Jacques Chanut : Pas nécessairement, car nous subissons en ce moment une augmentation très forte du coût des matériaux. Nos entreprises connaissent donc, à nouveau, une dégradation de leur trésorerie. Comme vous le savez, nous produisons nos devis plusieurs mois avant le chantier, et nous subissons parfois des hausses au dernier moment. C'est le cas actuellement. Cette période est assez terrible pour nous. Les derniers chiffres de BTP Banque confirment d'ailleurs que les trésoreries souffrent.

 

Batiactu : La FFB présentera, durant les "24 heures", les résultats d'un sondage réalisé auprès de l'institut Ipsos (1) sur l'image du secteur du Bâtiment auprès des Français. Comment analysez-vous les chiffres ?
Jacques Chanut : Je dois dire que les résultats représentent presque une bonne surprise pour nous.

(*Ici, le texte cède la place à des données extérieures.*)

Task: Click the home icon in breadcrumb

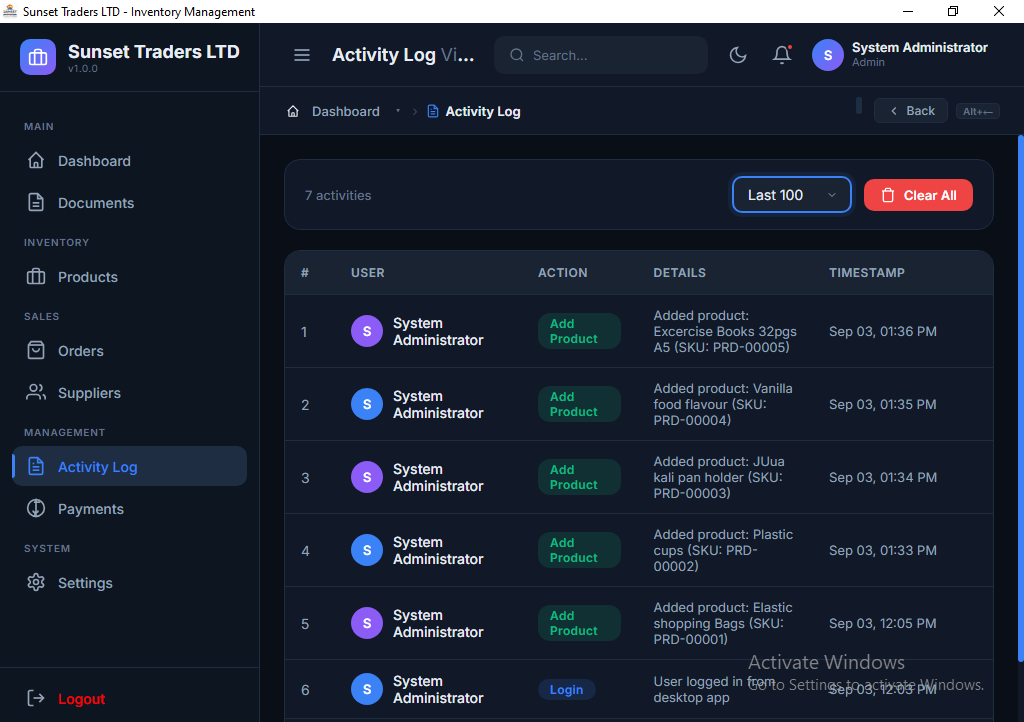Action: 293,112
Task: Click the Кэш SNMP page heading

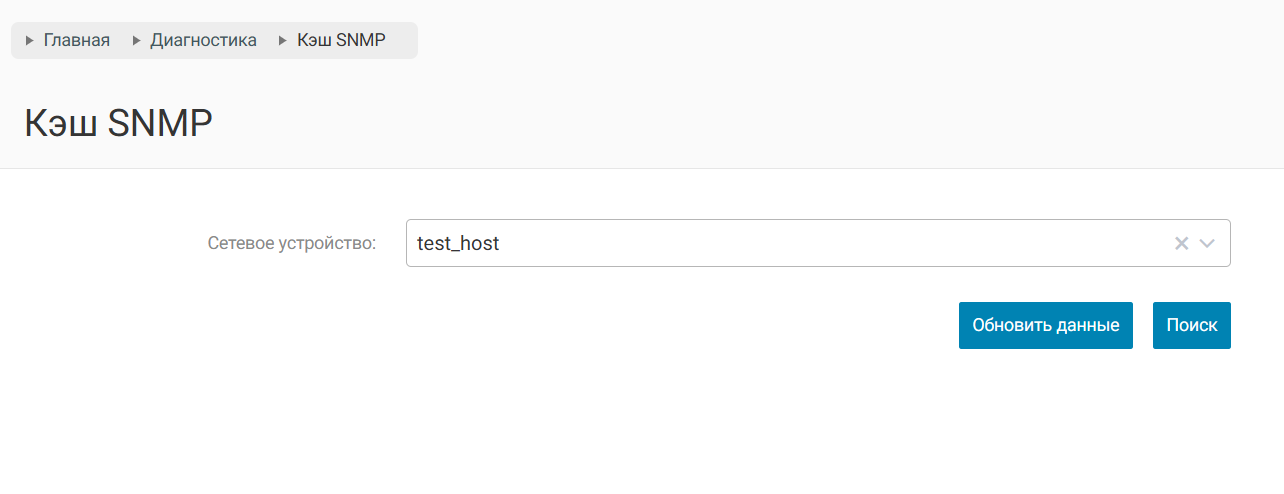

Il en ressort en effet que 81% des Français ont une bonne image du Bâtiment, 75% pensent qu'il favorise l'intégration des publics en difficulté, et 82% pensent que les pouvoirs publics doivent favoriser notre secteur pour maintenir la cohésion territoriale. De quoi donner encore plus d'espoir pour l'avenir !

 


(1) Sondage réalisé par téléphone du 8 au 9 septembre 2017, auprès d'un échantillon de 961 personnes représentatif de la population française âgée de 18 ans et plus.